1. A key change in the final draft is learnt to have been made in the way it deals with cross-border data flows to international jurisdictions — moving from a ‘whitelisting’ approach to a ‘blacklisting’ mechanism.
2. The proposed law could allow global data flows by default to all jurisdictions other than a specified ‘negative list’ of countries — essentially an official blacklist of countries where transfers would be prohibited.
3. The draft that was released for public consultation in November said the central government will notify countries or territories where personal data of Indian citizens can be transferred — that is, a ‘whitelist’ of jurisdictions where data transfers would be allowed.
4. A provision on “deemed consent” in the previous draft could also be reworded to make it stricter for private entities, while allowing government departments to assume consent while processing personal data on grounds of national security and public interest.

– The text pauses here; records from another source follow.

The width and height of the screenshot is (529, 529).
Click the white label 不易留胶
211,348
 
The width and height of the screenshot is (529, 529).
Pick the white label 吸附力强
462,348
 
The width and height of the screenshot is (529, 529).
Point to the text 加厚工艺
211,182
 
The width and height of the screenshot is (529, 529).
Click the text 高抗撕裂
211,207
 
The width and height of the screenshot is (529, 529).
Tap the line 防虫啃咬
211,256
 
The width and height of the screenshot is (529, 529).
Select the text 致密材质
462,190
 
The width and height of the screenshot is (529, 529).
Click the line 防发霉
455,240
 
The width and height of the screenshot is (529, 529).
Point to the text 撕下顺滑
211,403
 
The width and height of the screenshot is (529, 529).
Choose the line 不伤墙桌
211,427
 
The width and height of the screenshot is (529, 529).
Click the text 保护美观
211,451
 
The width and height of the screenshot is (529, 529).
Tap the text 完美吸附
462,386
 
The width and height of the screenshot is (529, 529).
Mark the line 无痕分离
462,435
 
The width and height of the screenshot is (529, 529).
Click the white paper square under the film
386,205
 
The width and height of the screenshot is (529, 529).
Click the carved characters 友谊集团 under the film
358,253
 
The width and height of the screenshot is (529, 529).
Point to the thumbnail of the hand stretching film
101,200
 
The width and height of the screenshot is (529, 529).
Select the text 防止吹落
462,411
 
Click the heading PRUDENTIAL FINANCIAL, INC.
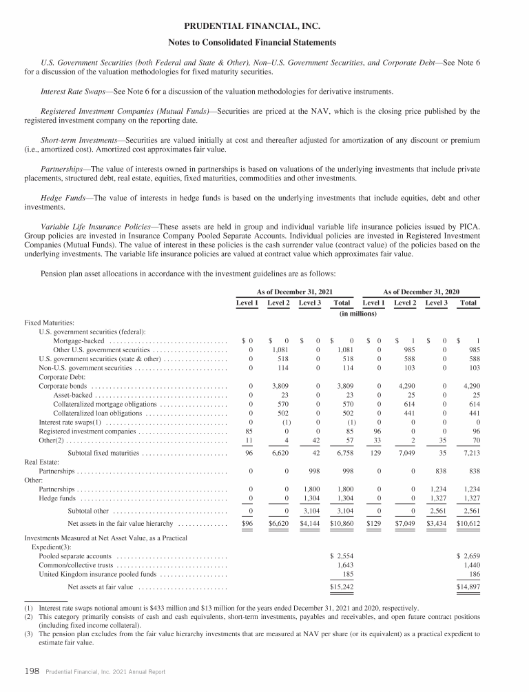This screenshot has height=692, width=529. (x=264, y=27)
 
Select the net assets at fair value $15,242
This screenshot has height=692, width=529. (x=341, y=587)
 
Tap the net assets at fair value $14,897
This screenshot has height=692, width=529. (x=468, y=587)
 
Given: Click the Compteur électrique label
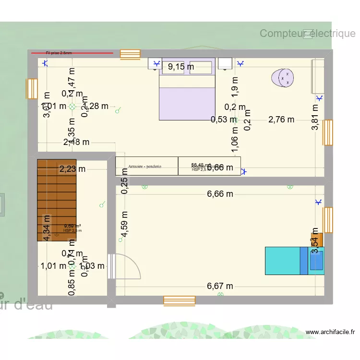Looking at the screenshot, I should (x=307, y=33).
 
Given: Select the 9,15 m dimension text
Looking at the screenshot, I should (x=180, y=67).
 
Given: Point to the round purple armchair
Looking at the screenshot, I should (x=283, y=78).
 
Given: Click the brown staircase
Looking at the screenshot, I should (x=57, y=199).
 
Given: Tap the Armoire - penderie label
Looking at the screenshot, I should (x=145, y=167).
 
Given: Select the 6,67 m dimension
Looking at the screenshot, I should (x=220, y=286).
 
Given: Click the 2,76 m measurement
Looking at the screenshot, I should (x=281, y=120).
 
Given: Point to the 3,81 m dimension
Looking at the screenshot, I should (x=315, y=118).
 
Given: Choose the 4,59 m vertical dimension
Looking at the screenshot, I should (x=124, y=225).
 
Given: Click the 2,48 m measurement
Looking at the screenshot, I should (x=76, y=142).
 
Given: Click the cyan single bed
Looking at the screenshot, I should (x=288, y=261).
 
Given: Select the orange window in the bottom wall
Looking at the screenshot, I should (x=179, y=300).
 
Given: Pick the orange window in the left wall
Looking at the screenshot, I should (x=32, y=89).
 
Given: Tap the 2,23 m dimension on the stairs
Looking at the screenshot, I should (x=72, y=168).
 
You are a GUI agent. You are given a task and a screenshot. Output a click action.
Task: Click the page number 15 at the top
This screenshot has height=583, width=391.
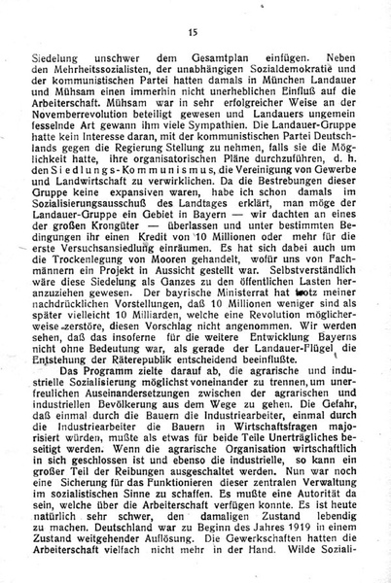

Chandrayaan-3 ‘mated’ with LVM3

GS Paper - 3 (Space Technology)

The Indian Space Research Organisation (Isro) announced that it had successfully integrated the Chandrayaan-3 spacecraft with the launch vehicle, Launch Vehicle Mark-III (LVM3), at the Satish Dhawan Space Centre in Andhra Pradesh’s Sriharikota. The Chandrayaan-3 mission will be India’s second attempt to make a spacecraft land on the Moon.

Why has Chandrayaan-3 been integrated with LVM3?

1. The Chandrayaan-3, which consists of a lander, rover and propulsion module, can’t travel to space on its own.
2. It needs to be attached — like any satellite — to launch vehicles or rockets, like the LVM3 in this case.
3. Rockets have powerful propulsion systems that generate the huge amount of energy required to lift heavy objects like satellites into space, overcoming the gravitational pull of the Earth.

What is LVM3?

1. LVM3 is India’s heaviest rocket, with a gross lift-off weight of 640 tonnes, an overall length of 43.5m and 5m-diameter payload fairing (nose-shaped equipment to protect the rocket from aerodynamic forces).
2. The launch vehicle can carry up to 8 tonnes of payload to the lower earth orbits (LEO), which is about 200 km from the Earth’s surface. But when it comes to the geostationary transfer orbits (GTO), which lie much further ahead, up to about 35,000 km from the Earth, it can carry much less, only about four tonnes.
3. This, however, does not mean that LVM3 is weak compared to rockets used by other countries or space companies for similar jobs.
4. For instance, the European Space Agency’s (ESA) Ariane5 rocket has a lift-off mass of 780 tonnes and can carry 20 tonnes of payloads to LEO and 10 tonnes to GTO.
5. LVM3 made its first journey into space in 2014 and also carried the Chandrayaan-2 in 2019.
6. Most recently, in March this year, it placed 36 OneWeb satellites, weighing about 6,000kg, in LEO, showing its capabilities to deliver multiple satellites into space.
7. This was the second time that LVM3 made a commercial launch — the first one came in October 2022 when it delivered the OneWeb India-1 mission.